In this case, there was no contention that the recipient’s medical condition had changed or that his personal care needs had changed and the finding of Level II Personal Care Needs was supported by the record. 

This case was argued by Section Member Anthony V. Falcone.

Matter of A. S., Fair Hearing # 5555322K (August 9, 2010)


Fair Hearing Decision:  Transfer of Assets not made for Purpose of Qualifying for Medicaid.

Uncompensated transfers made during a period of time 21-38 months prior to entering a nursing home by a seventy-year old living independently prior to institutionalization was found to have been made not for the purpose of qualifying for Medicaid.

The Herkimer County Department of Social Services (DSS) denied Medicaid due to uncompensated transfers totaling $210,124.14 to three family members (2 sons and a grandson) and one neighbor and imposed a 30.28 month penalty period.  Of the aggregate, $6,000.00 was alleged to have been loaned to a neighbor, but the applicant was unable to verify the loan or the repayment, if any, and so the determination as to this amount was upheld and treated as an uncompensated transfer.  No other dispute arose as to the uncompensated transfer or its calculation, only whether the transfer penalty was incorrectly imposed.  

Section 366.5 (d) (ii) of the Social Services Law provides that an individual will not be ineligible for Medicaid as a result of a transfer of assets if “a satisfactory showing is made that the asset was transferred exclusively for a purpose other than to qualify for Medicaid.”

The ALJ at Fair Hearing established the following criteria to be utilized in assessing whether such transfers were made exclusively for a purpose other than to qualify for Medicaid:

  • The physical/mental health of the Applicant/Recipient during the time of transfers of assets
  • Applicant/Recipient’s ability to care for oneself and/or expectation of nursing home care
  • Pattern of gift giving by Applicant/Recipient
  • Financial windfall on the part of the Applicant/Recipient
  • Financial need on the part of the gift recipient
  • Financial ability of Applicant/Recipient to make such gifts while maintaining financial solvency during such period
  • Timing of such transfers in relation to Applicant/Recipient’s institutionalization

At the fair hearing, testimony was taken from the applicant’s sons, one being her agent under power of attorney, the other being her agent under health care proxy and both having been the major recipients of the $204,124.14 in gifts.  The sons testified that at the time these transfers were made, the applicant was in good health (as evidenced by her ability to coordinate a cross-country relocation), the timing of the gifts tied in to substantial financial windfalls for the applicant, and that the applicant was able to maintain an independent lifestyle during the more than 21 months preceding her institutionalization.

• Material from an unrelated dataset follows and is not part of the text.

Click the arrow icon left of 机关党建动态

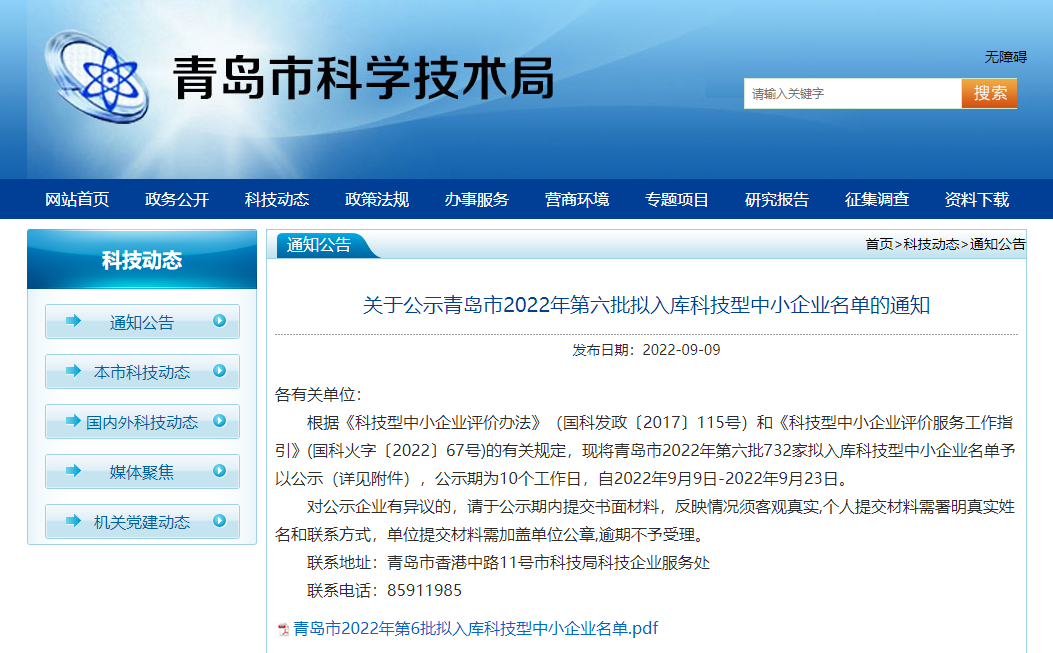click(73, 521)

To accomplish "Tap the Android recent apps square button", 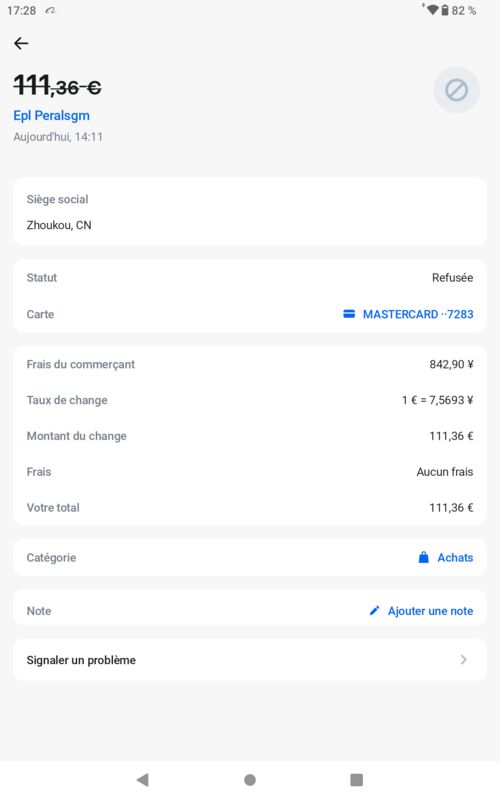I will coord(357,780).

The ALJ found that the Agency’s determination of applicant’s ineligibility was proper at the time made due to the uncompensated transfer of assets, but directed the Agency to re-calculate the penalty period in light of the evidence submitted to prove that a majority of the calculated gifts were transferred exclusively for a purpose other than to qualify for Medicaid. 

This case was argued by Section Member Christopher Bray.

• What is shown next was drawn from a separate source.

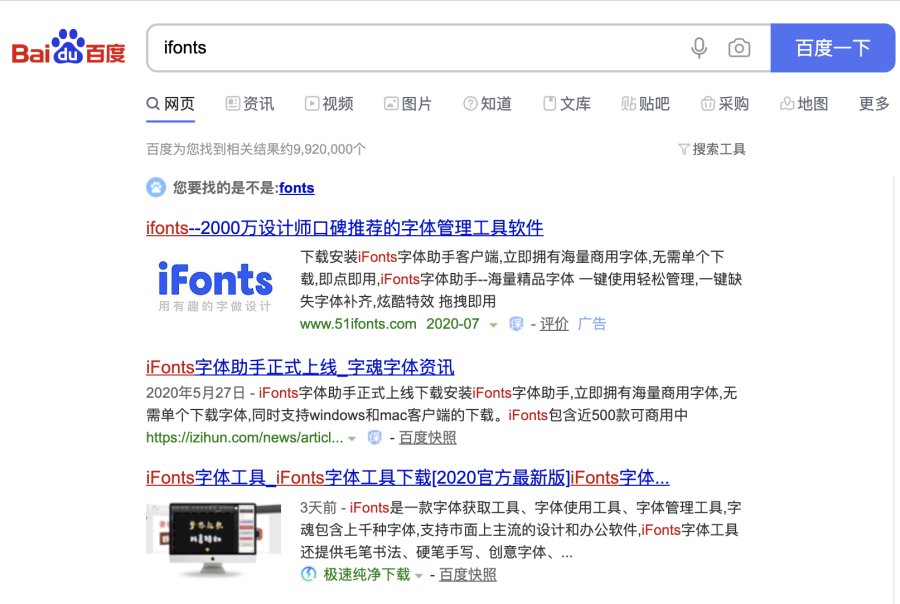Open 搜索工具 search tools filter

[x=712, y=149]
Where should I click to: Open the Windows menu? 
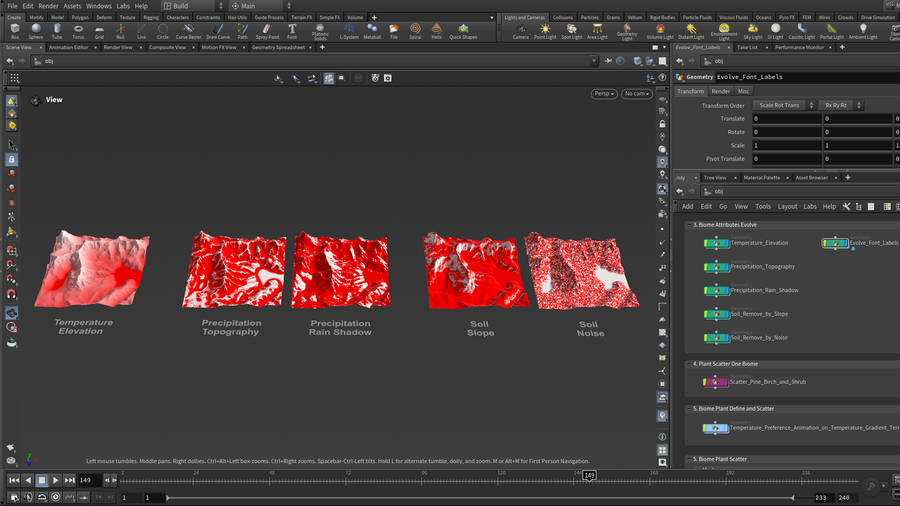coord(99,6)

Matter of A.S. Fair Hearing # 5515265P

 
Personal Service Agreements that Provide Services “as needed” Lack Specificity and a Fair Market Value for the Services Cannot be Determined

This decision provides further guidance to practitioners who draft personal service agreements.  In a matter involving a personal service agreement, petitioner brought an Article 78 proceeding to annul a determination by Monroe County Department of Social Services (DSS) that denied Medicaid benefits to applicant who had executed a personal service agreement paying $ 9,283 per month in exchange for services rendered on an “as needed basis.”

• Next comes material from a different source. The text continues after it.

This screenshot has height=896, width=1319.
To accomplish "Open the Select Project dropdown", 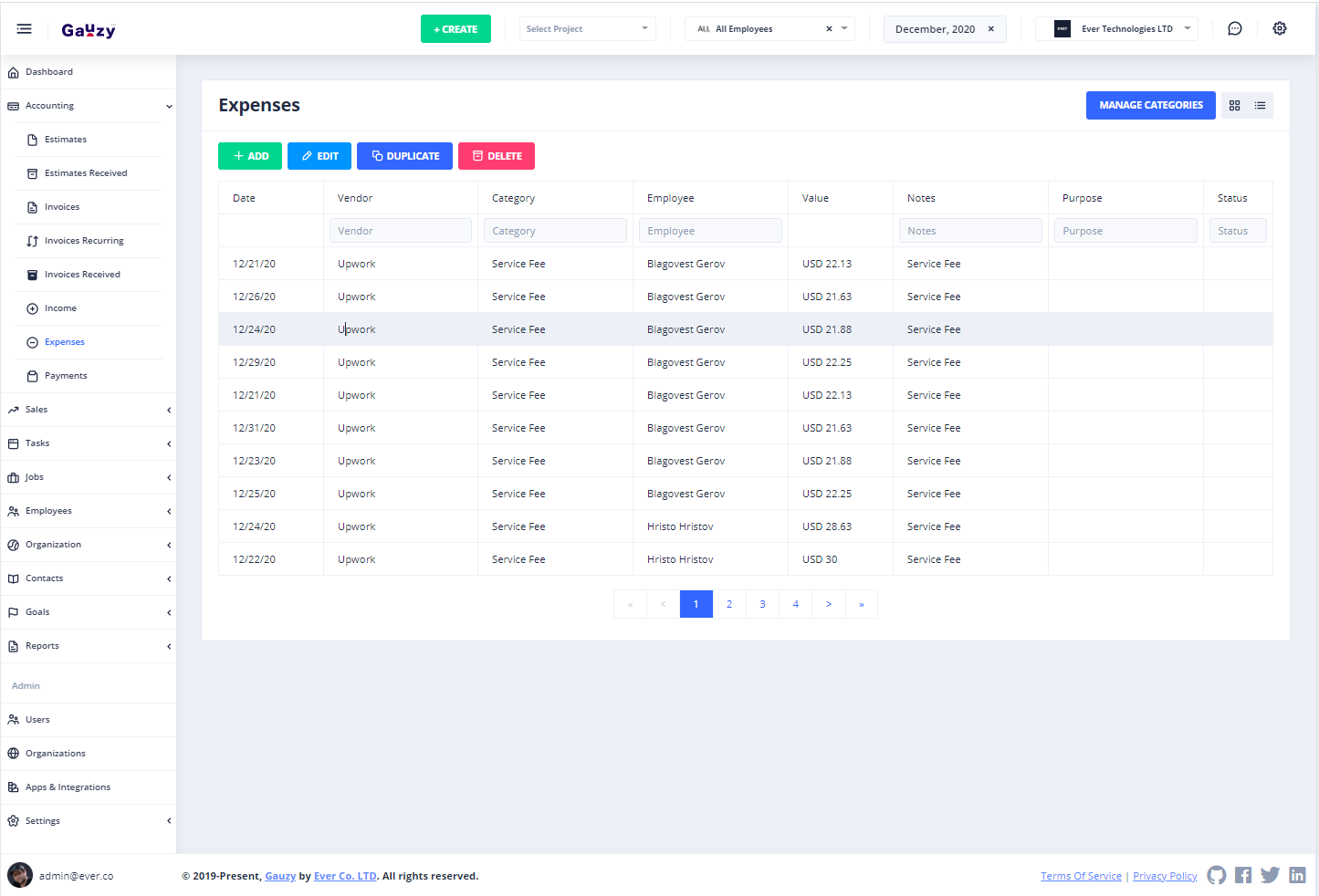I will pyautogui.click(x=587, y=29).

The Medicaid applicant resided with his son and the son’s spouse from September 2006 until July 17, 2007 and was then admitted to a skilled nursing facility.  DSS determined there had been an uncompensated transfer of assets in the amount of $105,041 during the look-back period and imposed a 13 month penalty.  This determination was affirmed by Monroe County Department of Human Services (DHS) and upheld because transfers to the son were “for services on an as-needed basis and no credible documentation was provided for services actually rendered.”    Here there was no detailed summary of services rendered nor was there a log of the number of hours spent, and the Court, citing Barbato (65 AD3d at 823) stated “there is no basis upon which to conclude that the transfer of a specific amount of assets for (those) services… (was) for fair value.” 

Although a log is not a requirement, an after the fact summary of a typical day will not constitute the type of credible documentation required to make a proper assessment of fair market value of services actually rendered.  In order to properly assess fair market value, there must be a detailed summary including specificity of services performed.

Here, it was undisputed that services were actually rendered.  Thus DHS’s determination that transfers were uncompensated was not supported by substantial evidence.    The determination was unanimously annulled, the petition granted, and the matter remitted to DHS to determine eligibility following recalculation of the penalty period after petitioner was given an opportunity to identify with “reasonable specificity” the services rendered and hours spent as well as the fair market value for those services.

Matter of Warren Kerner v. Monroe County Department of Human Services and New York State Department of Health, 782 TP 10-00197 (3rd Dept 7 -2-2010), 2010 NY Slip Op 5904 (transferred to Appellate Division 4th Department)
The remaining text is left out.